[TASK DATA]:
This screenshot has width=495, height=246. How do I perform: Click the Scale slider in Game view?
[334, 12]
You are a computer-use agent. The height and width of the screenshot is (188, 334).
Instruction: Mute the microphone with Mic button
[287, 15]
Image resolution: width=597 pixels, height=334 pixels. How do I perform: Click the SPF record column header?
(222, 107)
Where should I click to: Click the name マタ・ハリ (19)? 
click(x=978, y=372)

==

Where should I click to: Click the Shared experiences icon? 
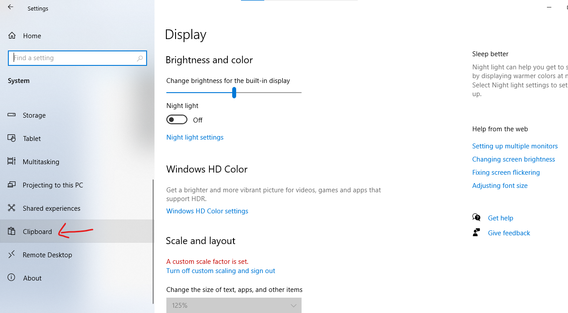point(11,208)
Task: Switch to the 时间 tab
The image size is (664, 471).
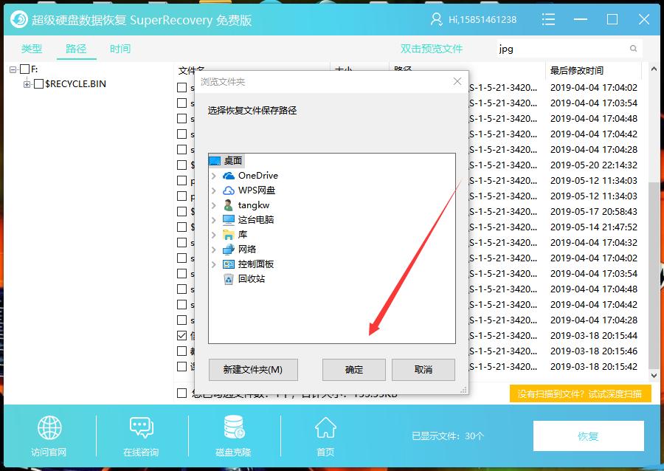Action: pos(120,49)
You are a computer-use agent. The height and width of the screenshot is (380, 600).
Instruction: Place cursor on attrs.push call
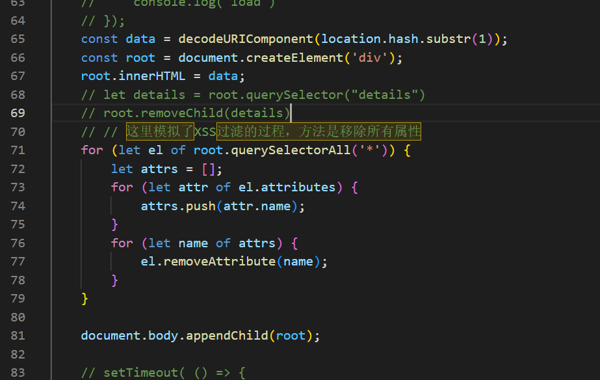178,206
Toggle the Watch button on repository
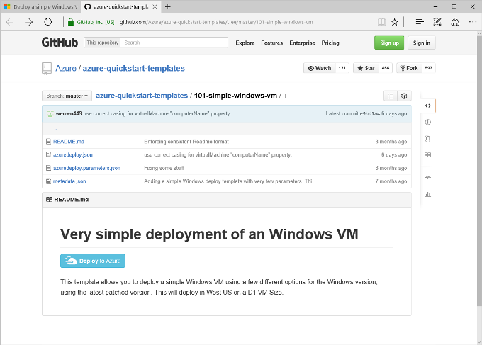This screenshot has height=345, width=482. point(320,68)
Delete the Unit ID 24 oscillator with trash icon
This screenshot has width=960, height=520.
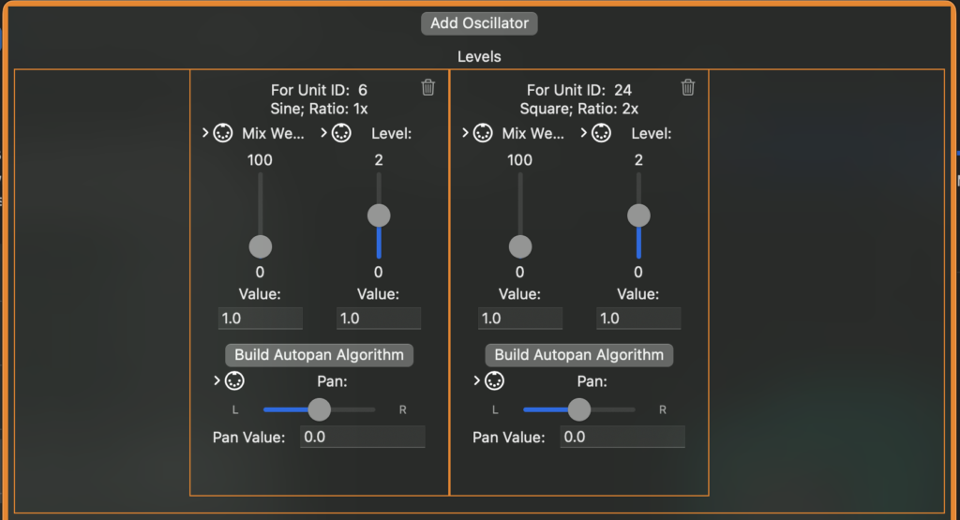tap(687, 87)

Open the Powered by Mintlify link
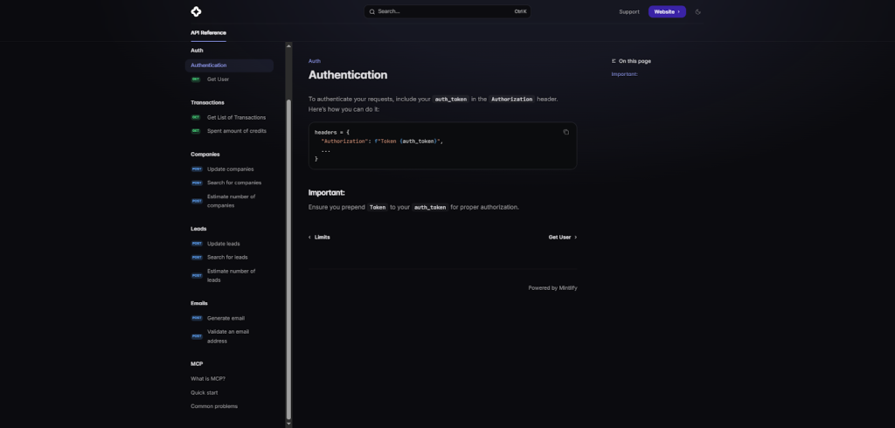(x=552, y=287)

[TASK TO COMPLETE]: Search the entries above for the string "computer". Copy each line that holds it.

[WRITTEN SOLUTION]:
You are a computer-use agent. The height and width of the screenshot is (188, 334).
You are a computer-use agent. The height and width of the screenshot is (380, 600).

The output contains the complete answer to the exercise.